Örneğin bir horoz ya da tavus kuşu resminin bir ressam ya da fotoğrafçıya ihtiyaç duyduğuna ama horoz ve tavus kuşunun kendisinin bir tasarımcıya ya da yaratıcıya gerek duymadığına nasıl inanılır? Fotoğraf makinesinin bir yaratıcısı varken, insan gözünün bir yaratıcısı olmadığına akıl nasıl inandırılabilir? Gözün fotoğraf çekmesi, kameranın fotoğraf çekmesinden çok daha önemlidir.

Çünkü kameranın kapasitesi sınırlı ama göz sürekli fotoğraf çeker. Petrol rafinerisinin bir üreticisi varken insanın sindirim sisteminin bir yapıcısı olmadığını akıl nasıl kabul edebilir? Bir insanın davranışlarındaki düzenin, ondaki şuur ve zekanın varlığının delili olduğu halde, dünyadaki nizamın, yaratıcısındaki şuur ve hikmetin varlığının delili olmadığını nasıl kabul edebiliriz? O halde en iyi dünya görüşünün alametlerinden biri de Akıl’a dayalı olmasıdır.

Dünyadaki kesinlik ve düzene şahitlik eden aklımız, şuurlu ve hikmetli bir gücün varlığını kabul etmektedir. Dünyayı incelememiz bizi ilâhi bir içgörüye götürür. Fıtrat Ne zaman ve nerede bir insana dünyada bağımsız hissedip hissetmediğini sorsak, kimse evet diyemez. Herkeste bir bağımlılık duygusu vardır. Ama bu dürüst duygu iki şekilde doyabilir: doğru ve yanlış şekilde. Bu aç bir bebeğin bazen anne sütü bazende yalancı emzikle bu açlık duygusunu bertaraf etmesine benzer. Bu bağımlılık duygusu gerçektir ama soru şu ki neye bağımlıyız? Allah’ın gücüne mi yoksa doğanın gücüne mi bağımlıyız?

Doğanın kendisi yüzlerce koşula bağlıdır, bu yüzden artık bize bağlı olmayan bir güce güvenmek zorundayız. Peygamberlerin işi Bir anne nasıl ki çocuğun açlıktan dolayı herşeyi yemesine izin vermemesi ve onu koruması gibi Peygamberin işi de insanların hassas duygularının sahte bir şekilde doyurulmasını önlemektir. Tarihe baktığımızda, peygamberlerin rehperlik etmediği insanların hangi hurafelere düştükleri görülür. Bazen ilâhî peygamberlerin ve dinlerin bizi Allah’a ibadet etmeye davet etmelerinin insanların hür iradelerine aykırı olduğu düşünülür.

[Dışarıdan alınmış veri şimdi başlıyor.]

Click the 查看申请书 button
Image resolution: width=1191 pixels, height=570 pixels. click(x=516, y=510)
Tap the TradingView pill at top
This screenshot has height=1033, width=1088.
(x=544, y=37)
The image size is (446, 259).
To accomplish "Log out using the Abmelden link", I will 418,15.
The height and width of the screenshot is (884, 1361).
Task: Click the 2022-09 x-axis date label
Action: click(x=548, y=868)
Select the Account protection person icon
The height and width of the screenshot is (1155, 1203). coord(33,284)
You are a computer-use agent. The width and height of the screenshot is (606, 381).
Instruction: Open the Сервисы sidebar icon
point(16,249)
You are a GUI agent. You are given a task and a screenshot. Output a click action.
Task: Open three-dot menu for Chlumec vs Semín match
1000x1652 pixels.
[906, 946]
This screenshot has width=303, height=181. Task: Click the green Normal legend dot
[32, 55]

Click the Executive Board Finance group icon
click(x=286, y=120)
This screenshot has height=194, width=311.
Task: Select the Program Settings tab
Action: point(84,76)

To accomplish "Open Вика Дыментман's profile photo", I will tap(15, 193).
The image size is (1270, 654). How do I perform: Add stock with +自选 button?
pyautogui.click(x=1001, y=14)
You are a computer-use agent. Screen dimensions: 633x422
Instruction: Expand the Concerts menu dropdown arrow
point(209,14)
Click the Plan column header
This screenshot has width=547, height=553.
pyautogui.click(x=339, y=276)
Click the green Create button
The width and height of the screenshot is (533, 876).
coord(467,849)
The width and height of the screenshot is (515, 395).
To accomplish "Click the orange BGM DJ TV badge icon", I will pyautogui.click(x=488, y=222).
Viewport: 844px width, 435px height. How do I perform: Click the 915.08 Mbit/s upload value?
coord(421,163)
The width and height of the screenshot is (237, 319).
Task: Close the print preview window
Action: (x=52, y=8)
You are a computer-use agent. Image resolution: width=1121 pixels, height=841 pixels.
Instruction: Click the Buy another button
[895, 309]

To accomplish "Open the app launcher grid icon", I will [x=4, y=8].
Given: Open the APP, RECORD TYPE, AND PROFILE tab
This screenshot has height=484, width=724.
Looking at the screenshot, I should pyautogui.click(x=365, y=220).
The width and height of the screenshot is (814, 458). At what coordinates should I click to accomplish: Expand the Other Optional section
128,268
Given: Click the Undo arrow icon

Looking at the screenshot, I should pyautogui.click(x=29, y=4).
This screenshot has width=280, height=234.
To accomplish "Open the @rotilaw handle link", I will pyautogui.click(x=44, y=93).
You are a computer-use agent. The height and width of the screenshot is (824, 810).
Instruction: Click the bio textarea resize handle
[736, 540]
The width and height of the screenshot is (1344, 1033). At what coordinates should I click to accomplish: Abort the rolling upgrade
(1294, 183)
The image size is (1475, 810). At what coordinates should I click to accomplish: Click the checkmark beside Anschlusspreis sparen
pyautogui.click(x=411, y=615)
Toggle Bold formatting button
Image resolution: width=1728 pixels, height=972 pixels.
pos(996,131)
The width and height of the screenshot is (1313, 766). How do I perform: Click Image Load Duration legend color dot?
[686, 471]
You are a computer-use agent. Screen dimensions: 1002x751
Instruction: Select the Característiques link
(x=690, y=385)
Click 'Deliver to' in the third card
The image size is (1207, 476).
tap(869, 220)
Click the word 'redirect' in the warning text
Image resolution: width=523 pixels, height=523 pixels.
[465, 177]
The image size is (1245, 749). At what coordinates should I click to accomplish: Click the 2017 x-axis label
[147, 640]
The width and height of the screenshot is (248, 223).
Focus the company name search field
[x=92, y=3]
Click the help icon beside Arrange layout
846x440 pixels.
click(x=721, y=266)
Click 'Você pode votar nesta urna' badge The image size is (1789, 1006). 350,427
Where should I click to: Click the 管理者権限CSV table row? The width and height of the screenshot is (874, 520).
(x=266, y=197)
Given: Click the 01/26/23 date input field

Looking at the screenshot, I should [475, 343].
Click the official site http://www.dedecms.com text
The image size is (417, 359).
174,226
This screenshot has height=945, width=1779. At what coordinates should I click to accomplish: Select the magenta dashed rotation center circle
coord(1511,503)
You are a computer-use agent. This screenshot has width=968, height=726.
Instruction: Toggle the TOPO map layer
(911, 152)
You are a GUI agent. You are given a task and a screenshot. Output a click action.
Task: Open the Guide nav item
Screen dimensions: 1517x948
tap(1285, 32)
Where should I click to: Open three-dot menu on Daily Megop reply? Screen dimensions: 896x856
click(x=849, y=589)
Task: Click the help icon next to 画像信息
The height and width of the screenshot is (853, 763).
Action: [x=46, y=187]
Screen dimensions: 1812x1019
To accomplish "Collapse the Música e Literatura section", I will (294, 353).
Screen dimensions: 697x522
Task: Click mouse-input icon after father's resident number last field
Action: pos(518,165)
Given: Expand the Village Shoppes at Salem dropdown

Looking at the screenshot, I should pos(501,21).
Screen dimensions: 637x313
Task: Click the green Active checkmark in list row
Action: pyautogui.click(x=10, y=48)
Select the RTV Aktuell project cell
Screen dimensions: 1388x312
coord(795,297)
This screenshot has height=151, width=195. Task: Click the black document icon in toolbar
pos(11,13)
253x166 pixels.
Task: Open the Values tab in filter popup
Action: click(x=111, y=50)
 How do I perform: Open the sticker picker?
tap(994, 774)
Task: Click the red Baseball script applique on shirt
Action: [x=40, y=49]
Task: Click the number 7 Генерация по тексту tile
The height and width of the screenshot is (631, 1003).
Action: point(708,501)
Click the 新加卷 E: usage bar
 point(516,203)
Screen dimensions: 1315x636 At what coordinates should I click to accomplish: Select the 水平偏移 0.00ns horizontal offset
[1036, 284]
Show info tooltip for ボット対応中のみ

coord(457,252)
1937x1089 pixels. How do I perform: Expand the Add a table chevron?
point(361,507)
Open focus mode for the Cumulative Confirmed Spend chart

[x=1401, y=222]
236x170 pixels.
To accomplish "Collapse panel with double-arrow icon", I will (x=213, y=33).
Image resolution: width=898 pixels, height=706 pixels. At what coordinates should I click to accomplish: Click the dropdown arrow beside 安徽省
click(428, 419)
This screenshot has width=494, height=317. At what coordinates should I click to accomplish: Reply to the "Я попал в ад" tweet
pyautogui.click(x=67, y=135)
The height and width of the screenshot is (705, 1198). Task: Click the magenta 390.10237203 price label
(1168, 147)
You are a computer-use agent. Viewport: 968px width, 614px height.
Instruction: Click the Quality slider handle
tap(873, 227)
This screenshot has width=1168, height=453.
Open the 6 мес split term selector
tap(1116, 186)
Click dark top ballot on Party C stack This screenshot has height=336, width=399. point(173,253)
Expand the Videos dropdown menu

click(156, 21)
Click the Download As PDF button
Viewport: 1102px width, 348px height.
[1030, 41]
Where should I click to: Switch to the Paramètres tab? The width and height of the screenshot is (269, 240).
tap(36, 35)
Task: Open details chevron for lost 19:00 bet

Gerçek şu ki, insan sevgisiz, ibadetsiz ve ümitsiz yaşayamayacak şekilde yaratılmıştır. Sevme ve tapınma ihtiyacı onun doğasında saklıdır. Bu ihtiyaç ve bu duygu Allah’ın elçileri tarafından yönlendirilmezse, putlara, gök cisimlerine veya diğer insanlara tapınmaya yol açar. Bu susuzluğu gerçekten gideren, ihtiyaç ve duyguyu sapkınlıktan kurtaran Allah’a kulluktur. Dolayısıyla ilâhi dünya görüşü ve Allah’a imanın kökleri Fıtrat’tadır. Yani her insanda sonsuz bir güce bağlılık duygusu vardır. O sonsuz kudretin ilahî kudret mi yoksa tabiat kudreti mi olduğunu tespit etmekte zaman zaman hata yapsa da, sonsuz bir kudrete muhtaçlık duygusu vardır. Yani tüm evrenin sonsuz bir güç ve akla bağlı olduğunu düşünen tevhid, kendini bağımlı sanan insanın Fıtratı ile uyum içindedir. Muhsin Kıtraati’nin İnanç İlkeleri (Tevhid) kitabından alıntıdır.